### EXERCISE INSTRUCTIONS
Below are the records; copy each line in which "computer" occurs.
*** AVAILABLE DATA ***
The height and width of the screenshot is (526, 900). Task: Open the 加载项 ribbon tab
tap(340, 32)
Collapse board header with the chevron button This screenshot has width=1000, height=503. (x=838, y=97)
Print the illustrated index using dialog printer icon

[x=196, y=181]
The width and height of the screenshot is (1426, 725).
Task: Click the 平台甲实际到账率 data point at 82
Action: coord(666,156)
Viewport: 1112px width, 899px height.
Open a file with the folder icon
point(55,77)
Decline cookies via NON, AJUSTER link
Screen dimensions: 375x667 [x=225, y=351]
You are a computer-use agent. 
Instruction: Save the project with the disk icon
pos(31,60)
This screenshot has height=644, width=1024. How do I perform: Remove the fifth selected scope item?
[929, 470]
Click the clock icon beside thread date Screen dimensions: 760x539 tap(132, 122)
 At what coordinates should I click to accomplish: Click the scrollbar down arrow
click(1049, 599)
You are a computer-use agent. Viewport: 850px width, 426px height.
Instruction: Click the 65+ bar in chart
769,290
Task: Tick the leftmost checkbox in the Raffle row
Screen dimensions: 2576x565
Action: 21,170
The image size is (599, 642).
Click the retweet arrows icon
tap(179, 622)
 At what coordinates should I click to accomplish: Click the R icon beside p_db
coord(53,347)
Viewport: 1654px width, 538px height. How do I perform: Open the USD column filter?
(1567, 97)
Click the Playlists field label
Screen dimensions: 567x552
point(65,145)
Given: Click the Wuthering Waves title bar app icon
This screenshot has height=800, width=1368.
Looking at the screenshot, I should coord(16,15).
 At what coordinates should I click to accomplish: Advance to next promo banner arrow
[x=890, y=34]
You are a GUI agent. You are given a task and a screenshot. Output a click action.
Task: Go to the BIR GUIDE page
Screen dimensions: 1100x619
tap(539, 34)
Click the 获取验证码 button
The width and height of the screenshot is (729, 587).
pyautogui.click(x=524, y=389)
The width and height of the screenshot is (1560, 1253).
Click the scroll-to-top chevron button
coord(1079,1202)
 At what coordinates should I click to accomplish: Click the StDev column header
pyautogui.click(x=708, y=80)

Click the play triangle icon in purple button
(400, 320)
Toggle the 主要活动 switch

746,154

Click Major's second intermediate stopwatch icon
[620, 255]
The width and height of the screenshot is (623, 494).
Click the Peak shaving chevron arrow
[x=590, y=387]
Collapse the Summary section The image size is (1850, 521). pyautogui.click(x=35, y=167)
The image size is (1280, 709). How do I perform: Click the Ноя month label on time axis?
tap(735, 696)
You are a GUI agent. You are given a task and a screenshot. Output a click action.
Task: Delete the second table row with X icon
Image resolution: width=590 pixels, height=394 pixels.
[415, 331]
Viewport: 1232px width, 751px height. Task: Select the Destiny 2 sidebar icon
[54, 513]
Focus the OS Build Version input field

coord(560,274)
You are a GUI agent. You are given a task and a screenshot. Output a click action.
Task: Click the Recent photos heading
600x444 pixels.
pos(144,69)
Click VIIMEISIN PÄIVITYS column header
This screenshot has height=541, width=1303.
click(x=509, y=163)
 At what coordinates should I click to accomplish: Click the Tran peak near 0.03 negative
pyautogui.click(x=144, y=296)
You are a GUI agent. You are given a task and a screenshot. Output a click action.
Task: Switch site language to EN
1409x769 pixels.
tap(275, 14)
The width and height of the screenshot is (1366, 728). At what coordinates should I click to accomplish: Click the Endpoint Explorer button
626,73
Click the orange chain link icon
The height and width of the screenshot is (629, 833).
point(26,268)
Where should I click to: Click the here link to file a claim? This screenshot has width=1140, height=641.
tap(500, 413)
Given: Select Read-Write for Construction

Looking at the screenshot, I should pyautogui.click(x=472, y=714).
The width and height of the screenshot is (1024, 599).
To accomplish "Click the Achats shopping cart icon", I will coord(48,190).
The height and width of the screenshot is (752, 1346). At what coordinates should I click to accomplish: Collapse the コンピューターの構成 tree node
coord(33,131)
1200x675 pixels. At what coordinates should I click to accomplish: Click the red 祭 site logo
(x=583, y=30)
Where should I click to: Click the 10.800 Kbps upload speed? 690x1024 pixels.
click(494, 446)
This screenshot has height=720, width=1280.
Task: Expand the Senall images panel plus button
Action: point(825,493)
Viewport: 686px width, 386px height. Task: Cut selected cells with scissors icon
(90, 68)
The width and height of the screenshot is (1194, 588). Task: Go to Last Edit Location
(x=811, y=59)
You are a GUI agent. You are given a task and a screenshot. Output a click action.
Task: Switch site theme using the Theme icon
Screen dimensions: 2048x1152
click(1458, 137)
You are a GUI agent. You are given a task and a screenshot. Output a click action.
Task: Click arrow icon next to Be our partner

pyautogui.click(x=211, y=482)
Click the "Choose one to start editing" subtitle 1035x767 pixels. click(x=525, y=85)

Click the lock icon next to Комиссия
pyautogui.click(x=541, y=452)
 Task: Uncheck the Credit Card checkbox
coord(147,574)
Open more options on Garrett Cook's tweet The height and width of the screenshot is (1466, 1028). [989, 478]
*** End of AVAILABLE DATA ***
### ANSWER TO THIS EXERCISE
You are a computer-use agent. 
You are a computer-use agent. Viewport: 850px width, 426px height.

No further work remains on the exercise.